Fixing this issue will involve refining the notion of a "leap" to mean "control flow that escapes the current statement and jumps somewhere other than immediately after the statement" rather than just "control flow that might terminate the current statement." The code in lib/meta.js that implements meta.containsLeap is overly conservative, and I've barely touched it since the initial release, so I'm really happy to have a chance to improve it.

Specifically, break and continue statements usually do not escape their enclosing loops, and even when they do there may not be any need to explode the loop.
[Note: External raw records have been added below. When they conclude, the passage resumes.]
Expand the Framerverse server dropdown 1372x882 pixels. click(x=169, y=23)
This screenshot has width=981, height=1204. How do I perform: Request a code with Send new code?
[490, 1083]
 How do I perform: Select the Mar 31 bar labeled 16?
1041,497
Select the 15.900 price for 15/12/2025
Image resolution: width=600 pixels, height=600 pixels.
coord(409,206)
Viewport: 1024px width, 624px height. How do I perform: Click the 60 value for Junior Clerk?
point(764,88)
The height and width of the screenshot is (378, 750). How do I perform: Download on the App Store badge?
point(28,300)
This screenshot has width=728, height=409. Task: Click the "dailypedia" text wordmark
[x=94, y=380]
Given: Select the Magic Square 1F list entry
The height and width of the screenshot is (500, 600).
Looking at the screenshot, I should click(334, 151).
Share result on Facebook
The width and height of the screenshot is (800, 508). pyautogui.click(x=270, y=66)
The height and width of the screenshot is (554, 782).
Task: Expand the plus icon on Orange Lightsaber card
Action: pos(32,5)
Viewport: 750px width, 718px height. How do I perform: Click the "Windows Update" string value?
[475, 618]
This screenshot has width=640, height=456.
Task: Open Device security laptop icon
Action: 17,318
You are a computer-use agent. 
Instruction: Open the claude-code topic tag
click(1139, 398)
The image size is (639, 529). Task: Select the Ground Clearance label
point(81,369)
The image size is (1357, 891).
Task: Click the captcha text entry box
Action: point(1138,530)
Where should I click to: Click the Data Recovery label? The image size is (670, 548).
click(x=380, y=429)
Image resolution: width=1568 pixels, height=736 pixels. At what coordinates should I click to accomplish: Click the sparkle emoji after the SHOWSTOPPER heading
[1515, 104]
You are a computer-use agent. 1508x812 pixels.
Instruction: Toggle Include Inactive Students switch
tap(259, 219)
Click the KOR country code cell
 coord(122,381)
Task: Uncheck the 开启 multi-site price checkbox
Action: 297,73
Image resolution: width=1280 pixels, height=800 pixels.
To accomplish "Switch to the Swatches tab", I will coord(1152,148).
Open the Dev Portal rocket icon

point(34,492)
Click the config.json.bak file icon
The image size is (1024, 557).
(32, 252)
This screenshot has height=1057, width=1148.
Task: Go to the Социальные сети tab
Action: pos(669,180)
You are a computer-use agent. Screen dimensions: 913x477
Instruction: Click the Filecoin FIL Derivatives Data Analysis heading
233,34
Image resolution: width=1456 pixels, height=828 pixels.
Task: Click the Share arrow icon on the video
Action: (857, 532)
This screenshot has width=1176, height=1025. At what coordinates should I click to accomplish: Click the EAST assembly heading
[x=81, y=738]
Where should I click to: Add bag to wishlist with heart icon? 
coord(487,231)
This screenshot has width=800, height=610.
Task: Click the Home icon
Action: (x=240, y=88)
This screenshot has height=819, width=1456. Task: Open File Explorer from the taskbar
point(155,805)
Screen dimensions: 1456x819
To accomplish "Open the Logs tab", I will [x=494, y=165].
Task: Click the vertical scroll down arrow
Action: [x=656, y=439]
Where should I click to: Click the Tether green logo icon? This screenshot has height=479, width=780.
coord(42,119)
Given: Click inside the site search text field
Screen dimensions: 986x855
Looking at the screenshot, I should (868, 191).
For example, these nested while loops can be emitted intact, even though the break escapes the inner loop:

outer:
while (true) {
  while (true) {
    break outer;
  }
}

The mere presence of the break statement currently causes the loops to be exploded, which produces correct but obviously suboptimal code.

Now, if the outer loop contains a return or a yield, then it will have to be exploded (chopped up), which means it will no longer encapsulate the break outer, which means the inner loop will have to be regarded has containing a "leap," and the break outer will have to be translated to something like return context.abrupt("break", ...). That's the kind of reasoning that meta.containsLeap needs to start doing, in order to resolve this issue.

The return and yield keywords will always result in context.abrupt calls and exploded control flow, but break, continue, and throw statements that are statically contained by a try-catch are all worth reconsidering, since in many cases we may be able to emit them without any modifications.

benjamn avatar Feb 27 '15 17:02 benjamn

Thank you for reporting this issue and appreciate your patience. We've notified the core team for an update on this issue. We're looking for a response within the next 30 days or the issue may be closed.